— START Records supplied —
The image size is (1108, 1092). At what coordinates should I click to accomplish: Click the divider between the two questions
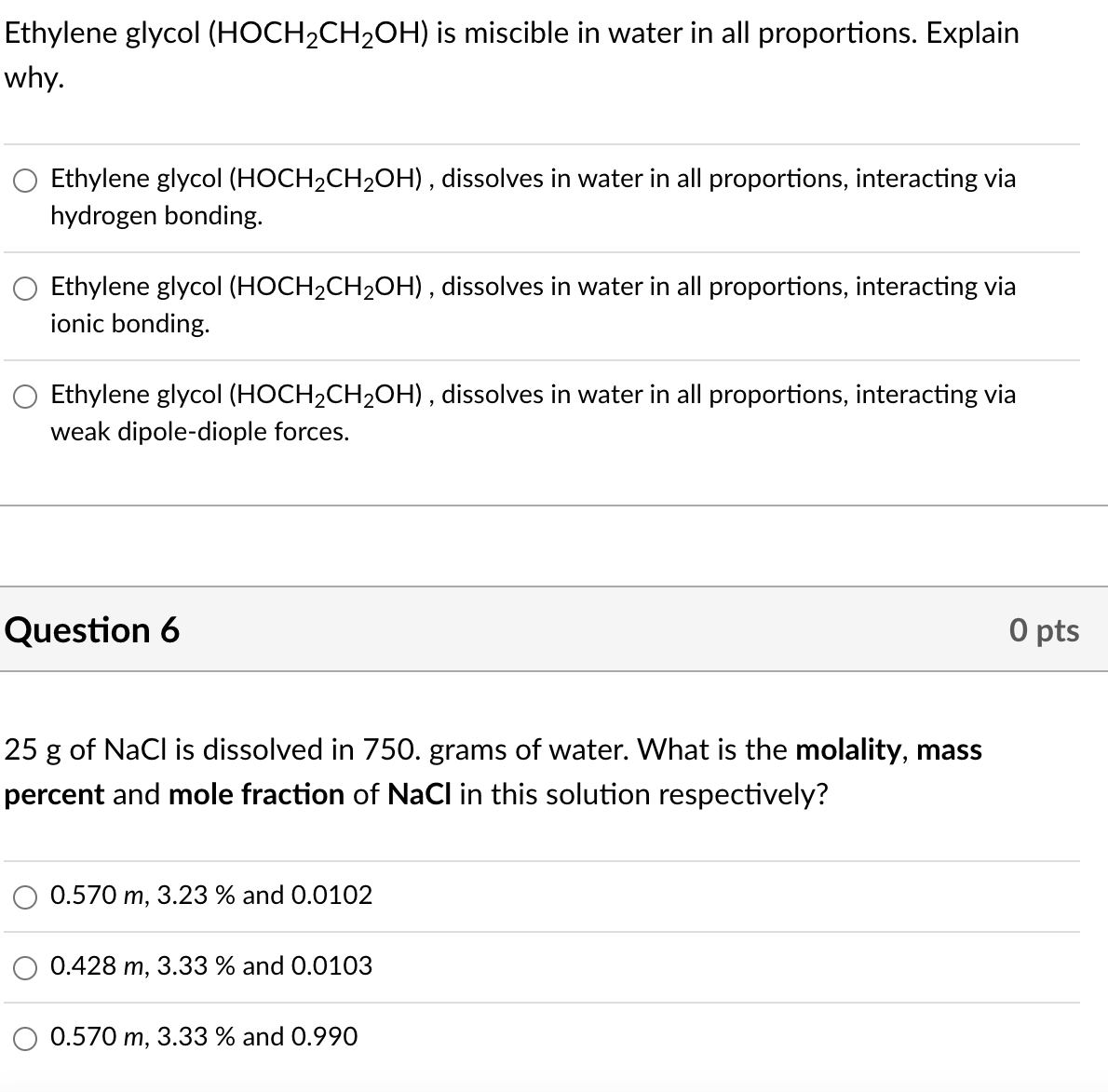pos(554,503)
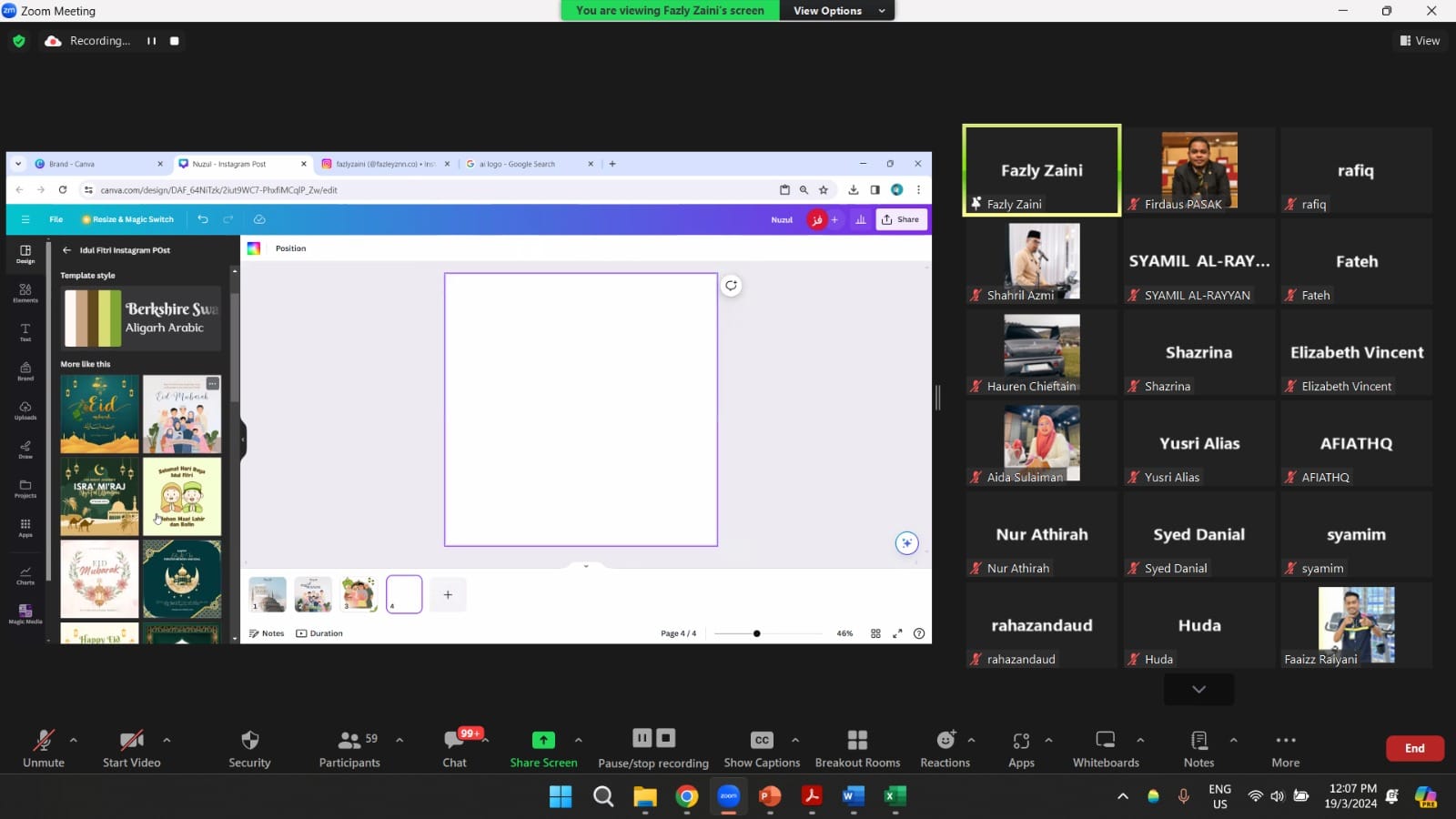Open the More menu in toolbar
The image size is (1456, 819).
(x=1285, y=741)
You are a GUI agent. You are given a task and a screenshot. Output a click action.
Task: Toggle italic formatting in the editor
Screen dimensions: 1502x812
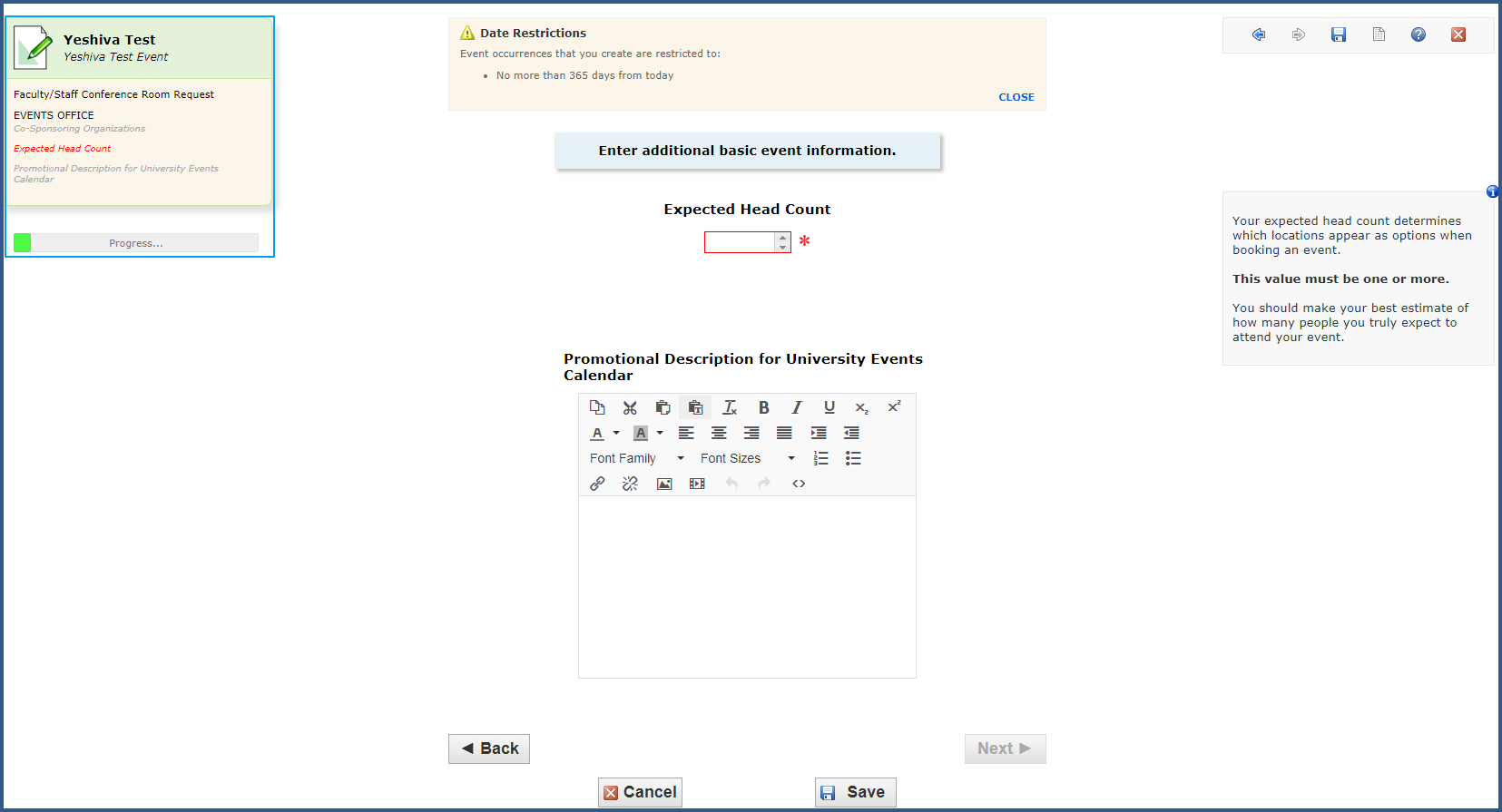(x=796, y=407)
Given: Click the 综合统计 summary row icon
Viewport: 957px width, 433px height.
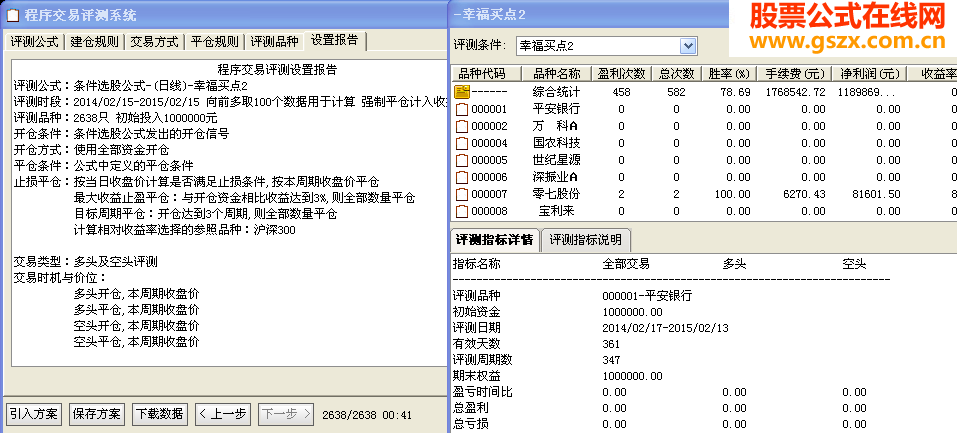Looking at the screenshot, I should (x=462, y=92).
— END Records supplied —
* The request: Retype the rows from the line containing "Given: Click the 综合统计 summary row icon" through the end of the rows, leaving out the pictures.

* Solution:
Given: Click the 综合统计 summary row icon
Viewport: 957px width, 433px height.
Looking at the screenshot, I should (x=462, y=92).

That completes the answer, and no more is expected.